» **What you will do**
Express every line of the rows below as a JSON list of strings, one string per line, leaving out blank lines. Keep the pictures out of the answer.

-- Start Stored data --

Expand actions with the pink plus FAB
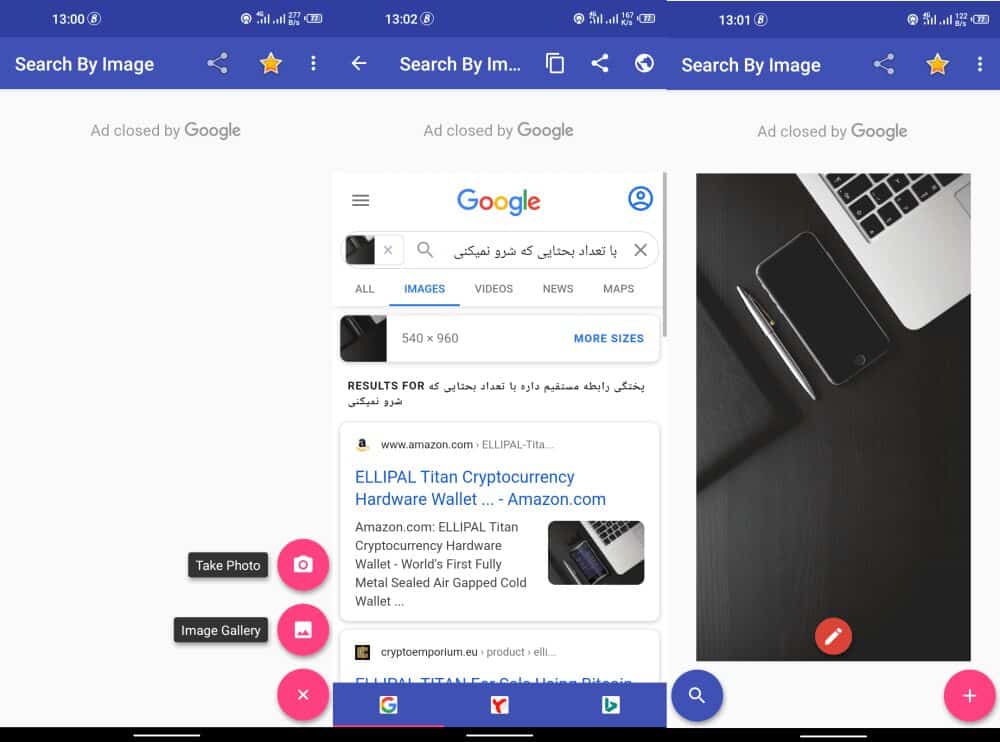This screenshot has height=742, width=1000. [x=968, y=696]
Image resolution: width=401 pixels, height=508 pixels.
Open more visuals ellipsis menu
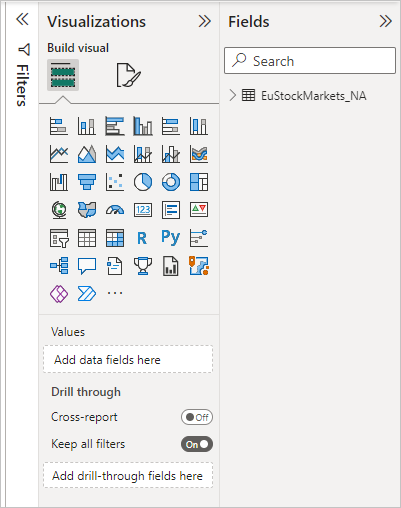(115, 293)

-- End Stored data --

» **Solution**
[
  "Expand actions with the pink plus FAB",
  "This screenshot has height=742, width=1000. [x=968, y=696]",
  "Image resolution: width=401 pixels, height=508 pixels.",
  "Open more visuals ellipsis menu",
  "(115, 293)"
]